Terre de passages, terre de carrefours, petite, souvent dépendante, habituée à composer, à s’adapter, la Suisse romande s’est construite par des stratégies d’ouverture. Ouverture aux autres d’abord avec des flux migratoires importants et permanents. Ouverture aux débats et aux idées ensuite. Cette attitude semble bien constitutive d’une tournure d’esprit dans laquelle les Romands se reconnaissent. Sans se perdre, la Suisse romande aime regarder ailleurs, se régénérer par l’apport des autres et des horizons plus vastes, pour mieux revenir à ses fondamentaux.
Il en va de même pour la télévision. Grâce à TV5Monde qui diffuse les journaux de la TSR et diverses émissions dans le monde entier, la TSR fait beaucoup pour le rayonnement du pays, de ses idées, de sa culture. La TSR est aussi une sorte d’ambassadrice du savoir-faire audiovisuel suisse, auprès de vingt-deux millions de téléspectateurs quotidiens. Surprenante TSR qui compte dix fois plus d’audience sur la planète que dans son propre marché de base !
Les programmes de la TSR sont bien sûr influencés par ceux des chaînes françaises, toutes reçues et appréciées par les Romands. Il faut tenir la comparaison, et ce n’est pas une mince affaire ! Le budget de la seule France 2, par exemple, équivaut à celui de toute la SSR, soit dix-sept radios et sept télévisions en quatre langues. Mais si la TSR résiste à ce rapport de force déséquilibré, c’est bien entendu parce que ses productions s’inscrivent dans la « grammaire romande », tant sur le plan thématique que stylistique. Et parce qu’ils sont incarnés par des personnalités proches, appréciées par le public.

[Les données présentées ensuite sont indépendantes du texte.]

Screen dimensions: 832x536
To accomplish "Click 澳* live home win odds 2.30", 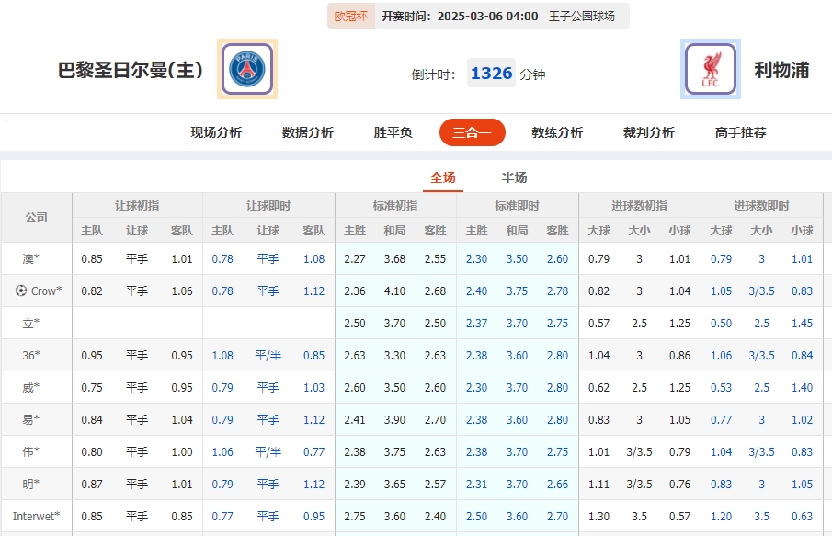I will [x=478, y=258].
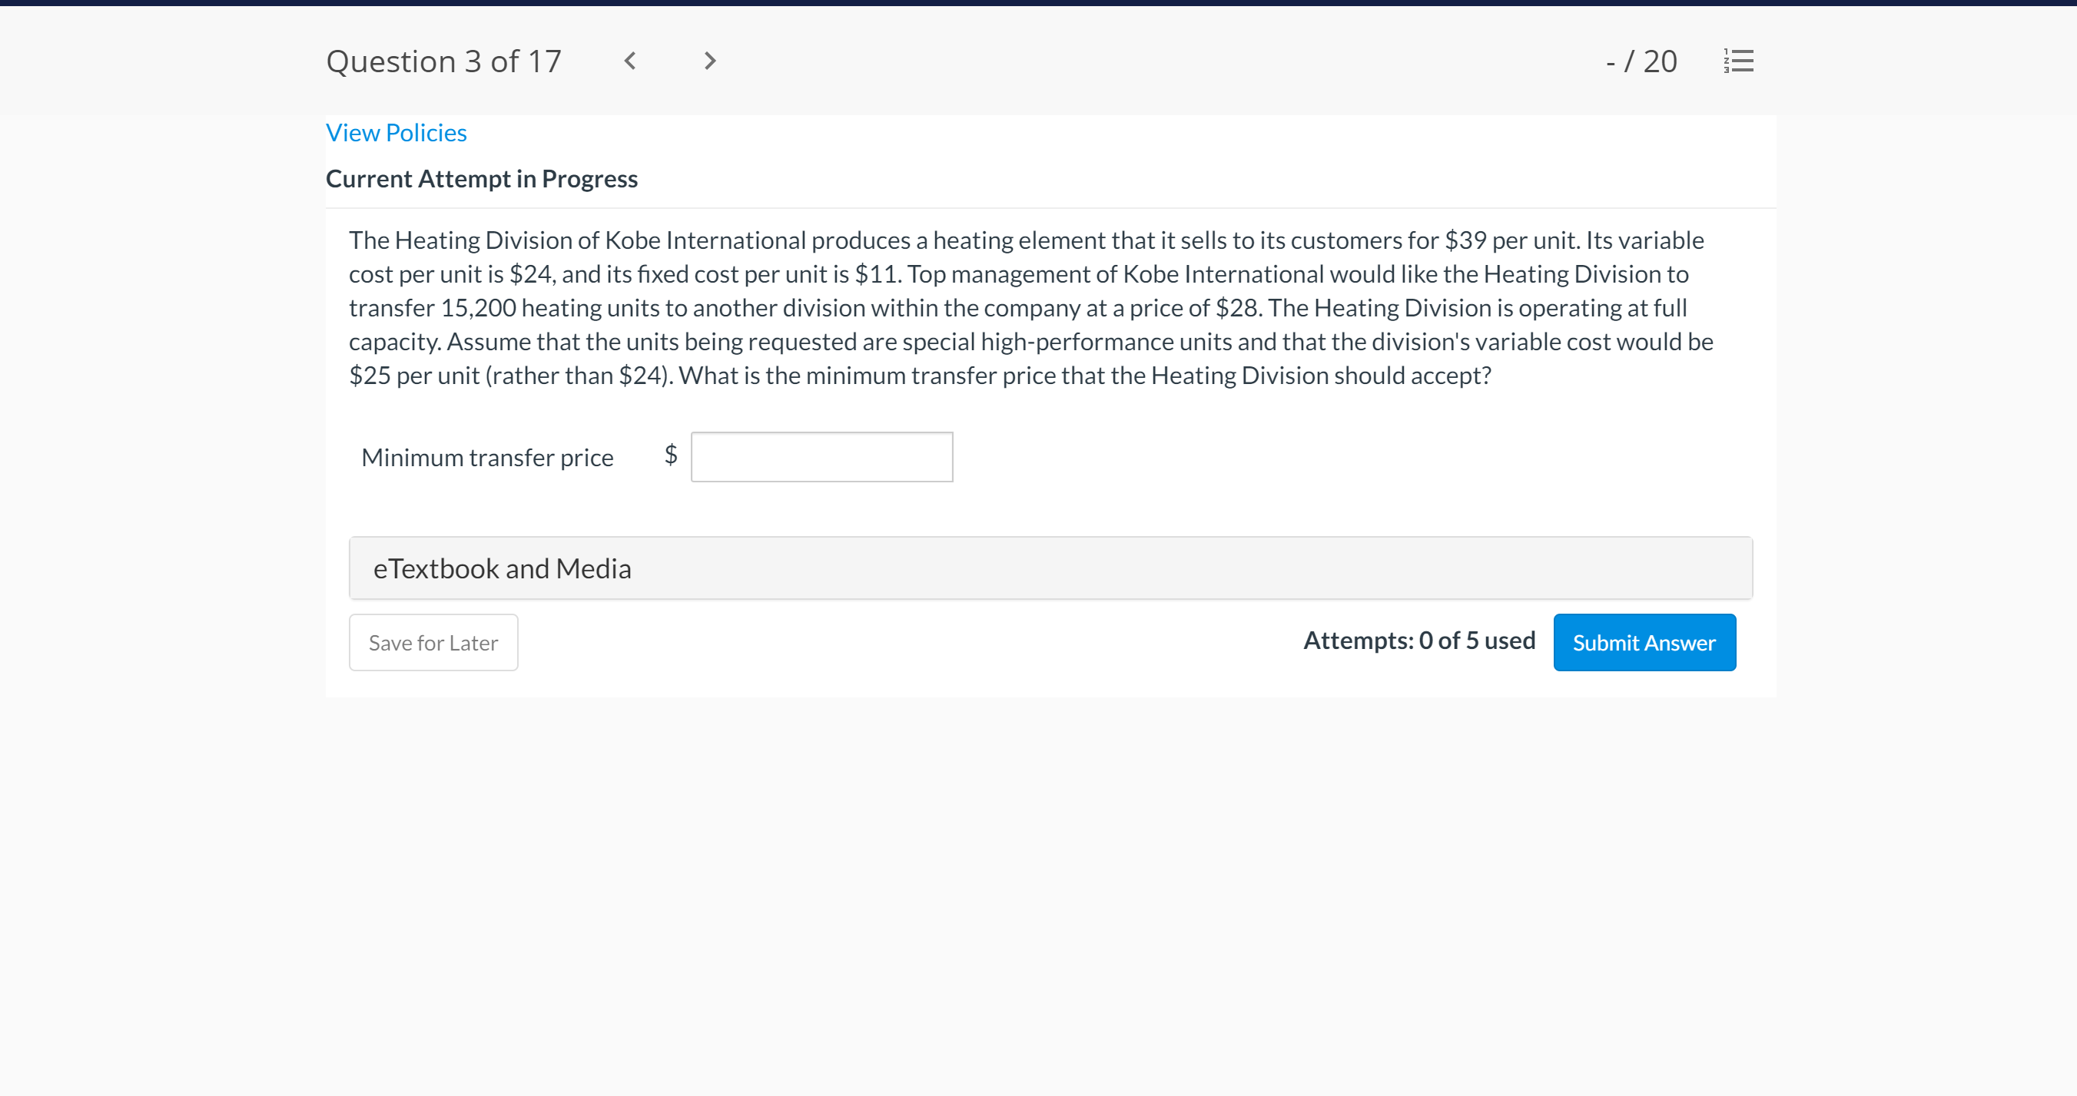Click Save for Later
Screen dimensions: 2077x1096
coord(433,642)
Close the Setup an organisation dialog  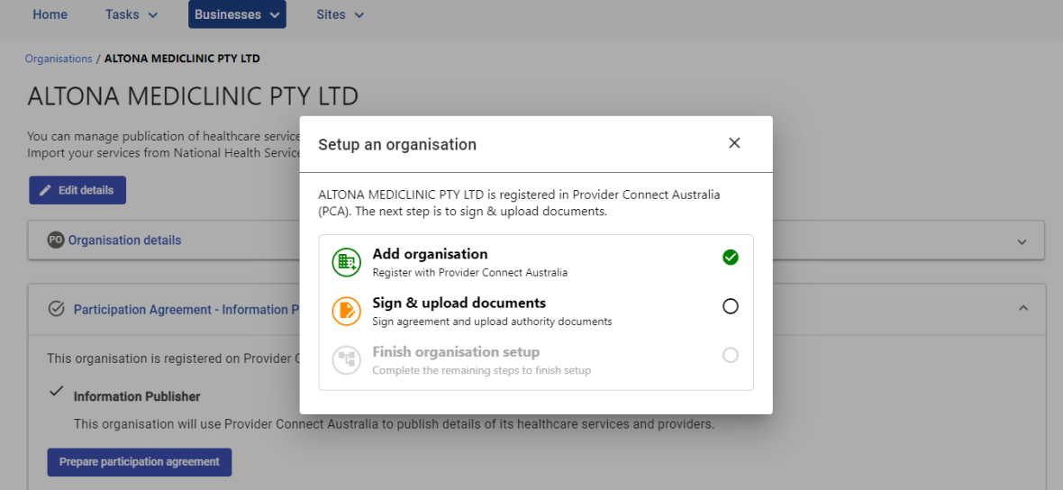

La Suisse romande est une terre de connaissance et de savoir

L’étude est la revanche de celui qui n’a ni la force, ni les grands espaces. Depuis toujours, les Romands sont curieux. En outre, ils ont développé des écoles qui accueillent le monde entier. Le goût de l’apprentissage et du savoir circule dans une région qui embrasse tout le spectre de la connaissance, de la plus simple à la plus pointue. Pôles d’excellence, centres de recherche, instituts, universités, laboratoires culturels, partout foisonnent et se mêlent les intelligences internationales et romandes de premier plan.
Ce constat trouve différentes déclinaisons à la télévision. Les programmes, d’abord, peuvent raconter les savoirs, les transmettre, donner l’envie de la découverte, en utilisant les différents rythmes aujourd’hui disponibles et les mieux adaptés aux différents médias. La plate-forme « tsrdecouverte.ch » donne quelques illustrations de ce potentiel. Mais le savoir c’est aussi le savoir-faire, audiovisuel dans notre cas. La TSR investit plus de dix millions de francs par année dans ses équipements et la formation de ses collaborateurs. Parce que sa responsabilité est aussi de garantir à la Suisse romande une capacité de production audiovisuelle à la hauteur de ce que la globalisation déjà évoquée offre aujourd’hui. Et parce qu’une région qui affaiblit sa capacité de production audiovisuelle affaiblit aussi sa mémoire.

On ne naît pas romand, on le devient !

Enfin, et c’est l’un des enseignements les plus marquants de la réflexion de Cherix, « on ne naît pas romand, on le devient ».
On naît ou on « est », c’est selon, d’un village, d’une ville, d’un canton. Mais pour chaque Romand, la conscience de faire partie d’un espace historique, linguistique et culturel commun est le fruit de la rencontre des autres et de soi, au travers de multiples expériences. Il y a dans cette connivence et ces liens pourtant forts quelque chose qui tient du processus, de l’évolution, voire de l’intégration. D’un chemin parcouru, rythmé par des séquences scolaires, familiales et professionnelles. Et évidemment médiatiques. Les médias, particulièrement la télévision et la radio « suisses romandes » sont les relais essentiels et le creuset de cette culture partagée, d’un sentiment d’appartenance, toujours à faire, toujours renouvelés.
Parlons-en ! Ce livre est une contribution au débat public.